Aussie-Regie-Veteran Brian Trenchard Smith ("Turkey Shoot", "Die BMX-Bande") hat wieder viel Spaß daran, kleines Kino so groß wie möglich aussehen zu lassen. Fleißig zitiert er dabei sich selbst und andere australische Filmlegenden (natürlich "Mad Max"). Dennoch ist "Drive Hard" wie der Titel gar vermuten lässt keine hoch-oktane Autoverfolgungsschlacht, sondern vielmehr ein skurriles Buddy-Road-Movie, bei dem es auch brachiale Omas und bescheuerte Tankstellenbesitzer gibt. Insgesamt ist das Tempo dabei leider etwas unausgewogen und auch die Buddy-Geschichte läuft zu einseitig ab. Während Thomas Jane alle Stadien eines Midflife-Crisis Mannes in einer Paniksituation durchläuft, nur um festzustellen, dass sein Leben noch lange nicht vorbei ist, bleibt John Cusacks Keller ein statischer Katalysator, der seinen Plan weitestgehend konsequent durchzieht. Auch der eigentlich nicht uninteressante Subplot um ein paar korrupte Polizisten wird mit Vollgas in eine Sackgasse und dann gegen die Wand gefahren.
So bleibt "Drive Hard" irgendwie immer im dritten Gang stecken und zuckelt holperig und zu langsam über seinen eh schon flachen Spannungsbogen. Immerhin geben Cusack und Jane alles und nehmen sich dabei sogar ganz elegant selbst auf die Schippe. Wer ohne übertriebene Actionschlachten auskommt, aber dafür mit realen Autostunts etwas anfangen kann, der wird "Drive Hard" einen ganz vergnüglichen Ausflug ohne allzu große Überraschungen erleben.

BILD

Drive Hard

Der anamorphe Widescreentransfer (1.77:1) basiert auf einer guten Vorlage und zeigt keine Verunreinigungen.

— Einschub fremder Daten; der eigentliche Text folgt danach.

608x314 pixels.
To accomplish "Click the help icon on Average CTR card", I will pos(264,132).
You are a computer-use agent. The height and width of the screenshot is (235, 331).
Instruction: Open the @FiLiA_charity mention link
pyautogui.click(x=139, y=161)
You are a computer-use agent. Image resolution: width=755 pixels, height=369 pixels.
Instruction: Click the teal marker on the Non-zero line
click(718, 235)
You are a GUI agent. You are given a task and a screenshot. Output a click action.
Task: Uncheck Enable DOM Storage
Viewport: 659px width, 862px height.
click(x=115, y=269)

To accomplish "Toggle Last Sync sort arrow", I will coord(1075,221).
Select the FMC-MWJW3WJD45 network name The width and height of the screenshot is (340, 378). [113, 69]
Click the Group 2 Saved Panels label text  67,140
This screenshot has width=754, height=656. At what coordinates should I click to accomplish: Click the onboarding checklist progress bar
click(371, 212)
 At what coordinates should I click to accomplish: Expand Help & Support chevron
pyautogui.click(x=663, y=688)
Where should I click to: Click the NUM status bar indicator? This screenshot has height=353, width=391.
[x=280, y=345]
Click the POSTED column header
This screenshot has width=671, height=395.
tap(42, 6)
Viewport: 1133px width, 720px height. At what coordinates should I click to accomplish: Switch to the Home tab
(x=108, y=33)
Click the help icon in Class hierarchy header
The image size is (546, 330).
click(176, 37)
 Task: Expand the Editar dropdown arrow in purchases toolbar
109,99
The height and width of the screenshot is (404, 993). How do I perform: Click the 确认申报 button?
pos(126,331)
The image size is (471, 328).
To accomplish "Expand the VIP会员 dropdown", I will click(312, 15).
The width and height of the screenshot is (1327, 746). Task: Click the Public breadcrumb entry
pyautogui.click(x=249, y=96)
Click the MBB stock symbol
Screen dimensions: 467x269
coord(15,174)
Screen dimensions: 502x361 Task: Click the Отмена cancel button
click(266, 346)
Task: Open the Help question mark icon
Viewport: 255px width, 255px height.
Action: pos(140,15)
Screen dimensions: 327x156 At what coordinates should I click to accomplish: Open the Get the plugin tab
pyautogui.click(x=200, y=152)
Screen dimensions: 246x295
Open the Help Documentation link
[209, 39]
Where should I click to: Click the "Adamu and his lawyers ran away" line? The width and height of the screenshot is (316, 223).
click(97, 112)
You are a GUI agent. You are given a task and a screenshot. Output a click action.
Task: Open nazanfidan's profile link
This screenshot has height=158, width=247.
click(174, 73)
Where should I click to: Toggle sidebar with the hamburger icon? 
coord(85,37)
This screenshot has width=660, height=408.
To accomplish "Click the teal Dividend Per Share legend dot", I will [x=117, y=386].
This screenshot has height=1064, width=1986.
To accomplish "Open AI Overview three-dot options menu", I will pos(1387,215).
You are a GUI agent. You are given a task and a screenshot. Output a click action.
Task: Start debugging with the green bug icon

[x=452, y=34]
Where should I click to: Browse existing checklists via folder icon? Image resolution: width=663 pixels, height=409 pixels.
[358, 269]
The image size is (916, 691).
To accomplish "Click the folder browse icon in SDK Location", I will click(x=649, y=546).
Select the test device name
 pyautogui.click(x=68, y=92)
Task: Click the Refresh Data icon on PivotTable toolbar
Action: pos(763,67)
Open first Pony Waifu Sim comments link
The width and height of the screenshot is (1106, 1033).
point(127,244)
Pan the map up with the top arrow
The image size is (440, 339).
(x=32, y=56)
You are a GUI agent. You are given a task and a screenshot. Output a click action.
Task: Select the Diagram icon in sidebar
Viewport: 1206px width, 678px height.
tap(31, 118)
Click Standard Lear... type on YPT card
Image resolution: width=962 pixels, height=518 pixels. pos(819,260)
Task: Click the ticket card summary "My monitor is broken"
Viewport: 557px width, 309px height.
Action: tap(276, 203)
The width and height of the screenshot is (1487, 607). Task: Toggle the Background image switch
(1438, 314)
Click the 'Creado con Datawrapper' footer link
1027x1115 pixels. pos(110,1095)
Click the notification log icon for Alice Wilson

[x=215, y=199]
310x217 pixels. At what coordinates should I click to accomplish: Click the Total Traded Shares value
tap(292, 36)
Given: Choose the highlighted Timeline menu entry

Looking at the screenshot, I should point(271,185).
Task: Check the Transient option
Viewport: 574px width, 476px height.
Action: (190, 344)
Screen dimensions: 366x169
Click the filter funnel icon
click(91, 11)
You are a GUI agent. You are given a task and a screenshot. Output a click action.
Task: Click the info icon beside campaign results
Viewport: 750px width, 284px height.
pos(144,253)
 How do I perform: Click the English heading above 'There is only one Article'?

Dennoch ist das Bild leicht körnig, aber bietet dabei immer noch einen guten Detailgrad. Die durchgängig solide Schärfe und der hohe Kontrast sorgen auch in den bewegten Fahrszenen für einen stabilen Bildgenuss. Die Farben sind kräftig aber wirken nicht unnatürlich übersaturiert. Der Schwarzlevel ist tief und detailreich. Artefaktbildung oder verstärktes Hintergrundrauschen sind nicht aufgetreten. Noch gut.

TON

Drive Hard

Erstaunlicherweise ist der DTS-HD-MA 5.1 Track relativ unausgewogen abgemischt. Während die Dialoge solide aus dem Centerkanal kommen, sind sowohl die Umgebungsgeräusche aber vor allem die Musik extrem dünn in den Surroundkanälen zu hören. Gerade bei den Verfolgungsjagden sollte die Musik hämmern und der Bass des Motorbrummens deutlicher wahrnehmbar sein. Ansonsten gibt es keine Fehler: Überlappungen oder Aussetzer konnten nicht festgestellt werden.

EXTRAS

Als einziges Extra ist ein Trailer zum Film vorhanden.

FAZIT

Brian Trenchard Smiths "Drive Hard" ist weniger Actionreißer denn ungleicher Buddy Film, der dank seiner gut aufgelegten Hauptdarsteller Spaß macht. Erstaunlich ist die inhaltliche Nähe zu Peter Thorwarths "Nicht mein Tag". Die Blu-ray hat ein solides Bild aber einen etwas schwach abgemischten Ton. Trotz seines seichten TV-Looks sorgt "Drive Hard" für einen vergnüglichen Nachmittag.